▸ **TASK DIRECTIONS**
The exercise asks you to copy every line below in which "icon" appears.

▸ **THE DATA**
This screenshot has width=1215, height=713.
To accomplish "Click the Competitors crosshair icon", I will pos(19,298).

* * *

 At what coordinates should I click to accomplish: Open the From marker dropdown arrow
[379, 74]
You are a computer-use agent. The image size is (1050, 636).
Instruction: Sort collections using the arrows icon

==

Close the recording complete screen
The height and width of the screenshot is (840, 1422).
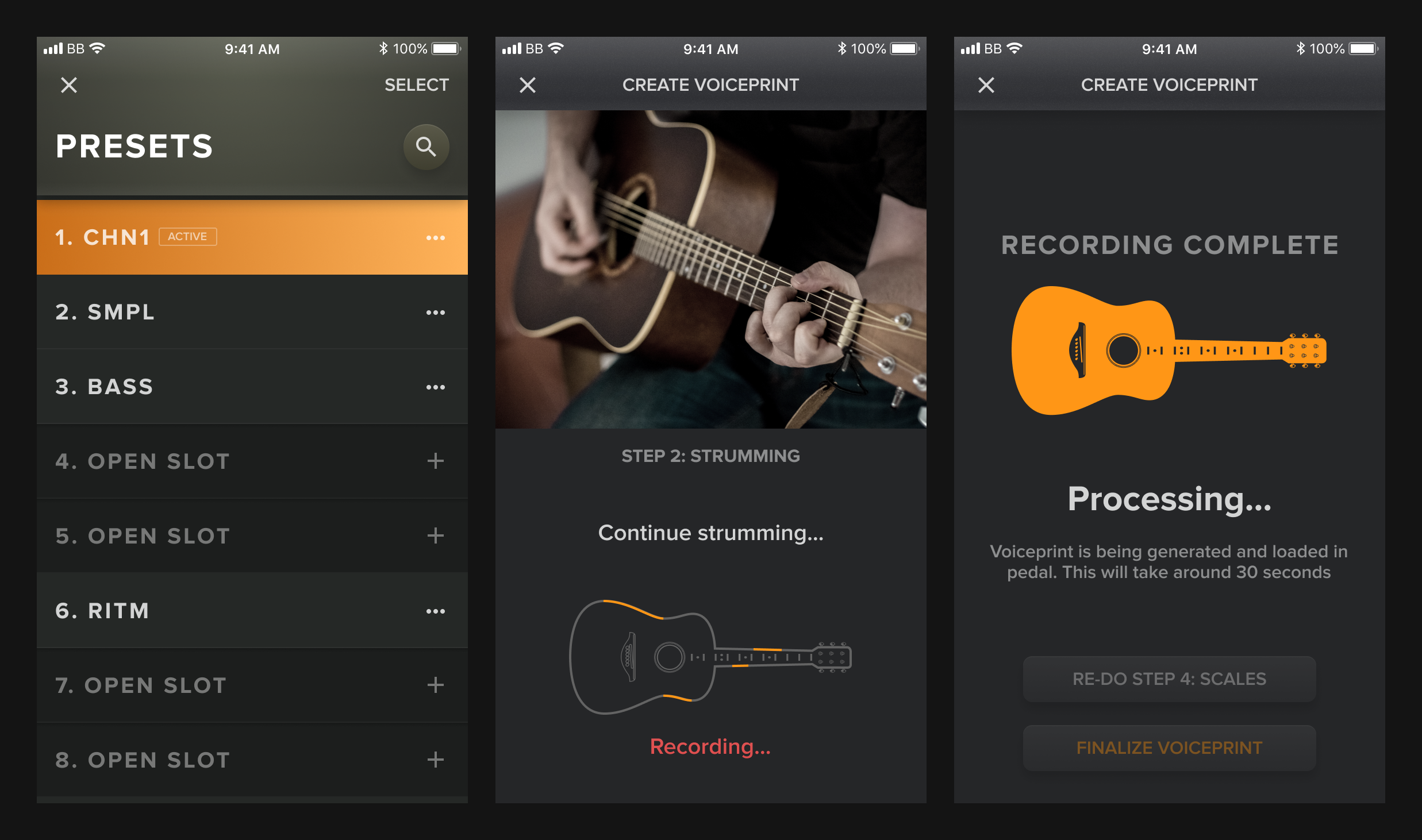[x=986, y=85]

▸ **COMPLETED EXERCISE**
To accomplish "Click the Competitors crosshair icon", I will pos(19,298).
Instruction: Sort collections using the arrows icon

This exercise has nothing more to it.